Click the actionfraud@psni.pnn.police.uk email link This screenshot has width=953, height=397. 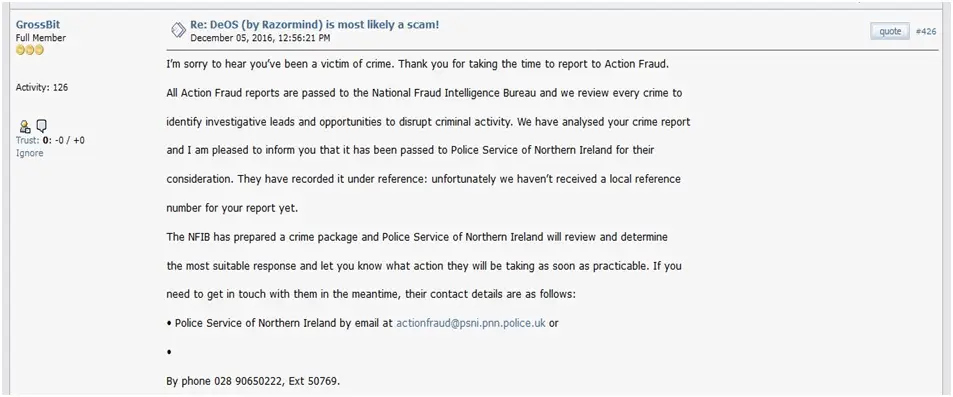tap(471, 323)
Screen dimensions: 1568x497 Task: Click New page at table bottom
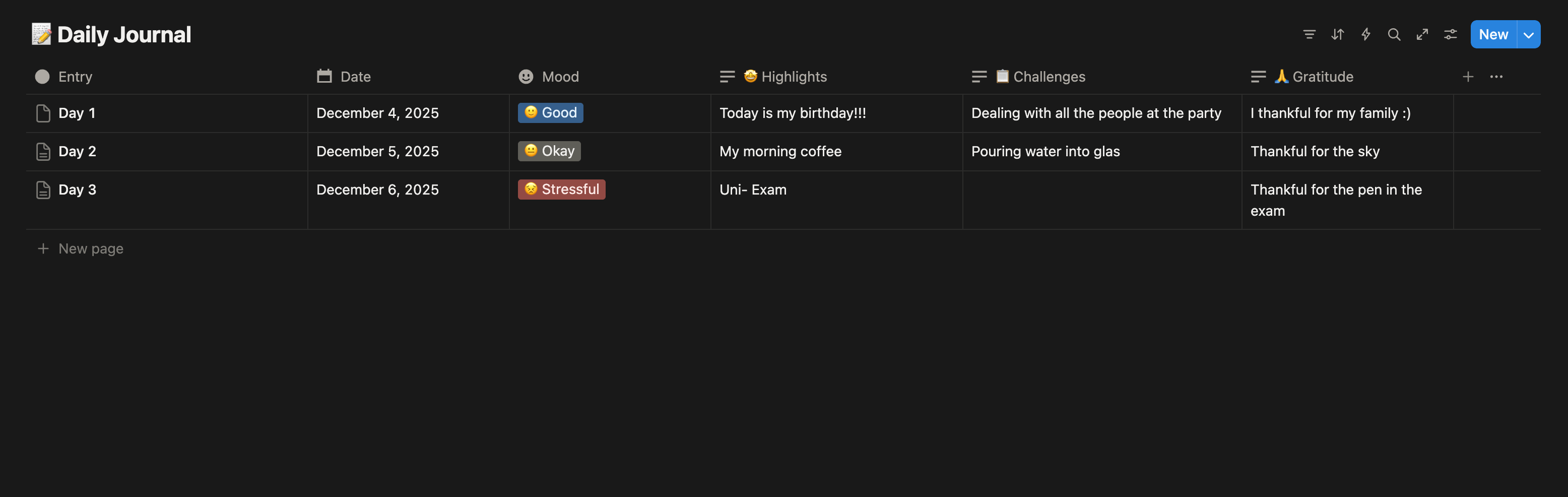tap(90, 248)
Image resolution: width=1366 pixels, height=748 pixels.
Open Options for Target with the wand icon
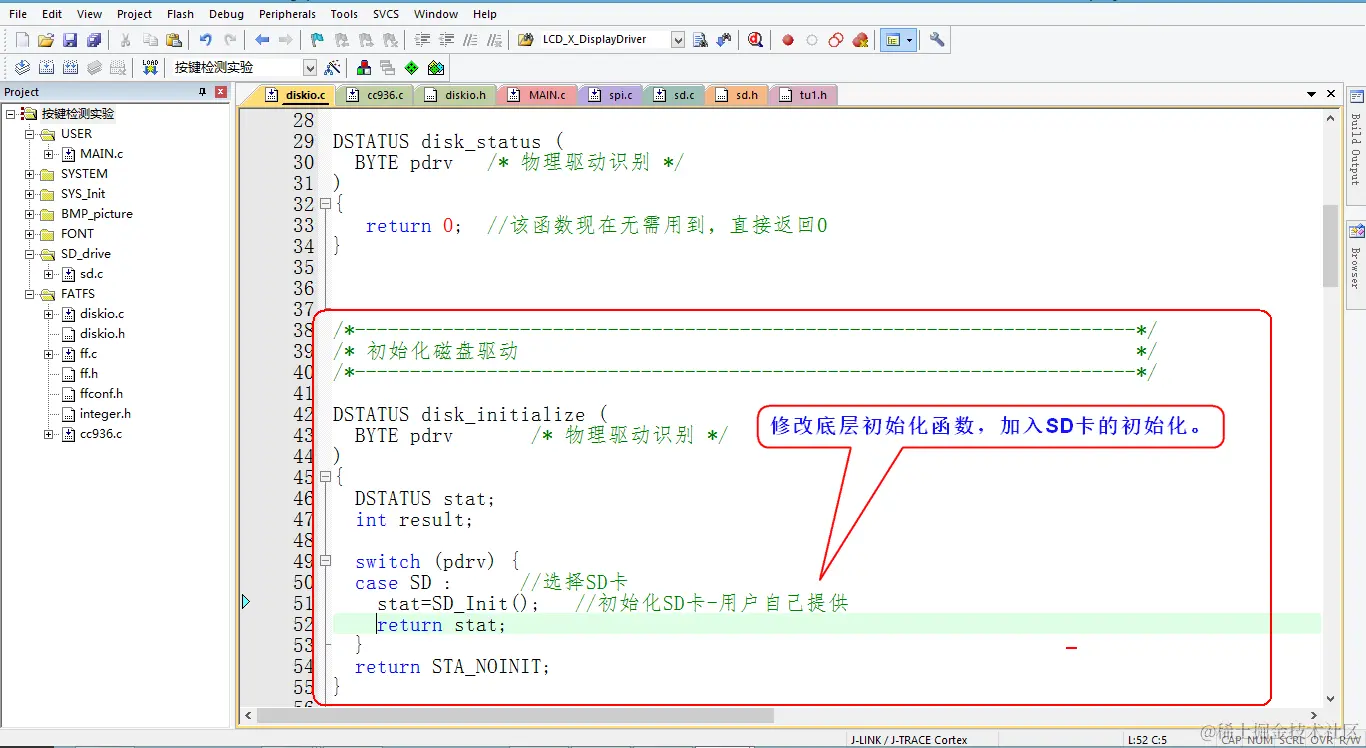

________________________________________

▶ [To do]
Leave out the pictures and repeat exactly the lines from the one containing "Image resolution: width=1366" through the last line of the entries.

▶ [Written response]
Image resolution: width=1366 pixels, height=748 pixels.
Open Options for Target with the wand icon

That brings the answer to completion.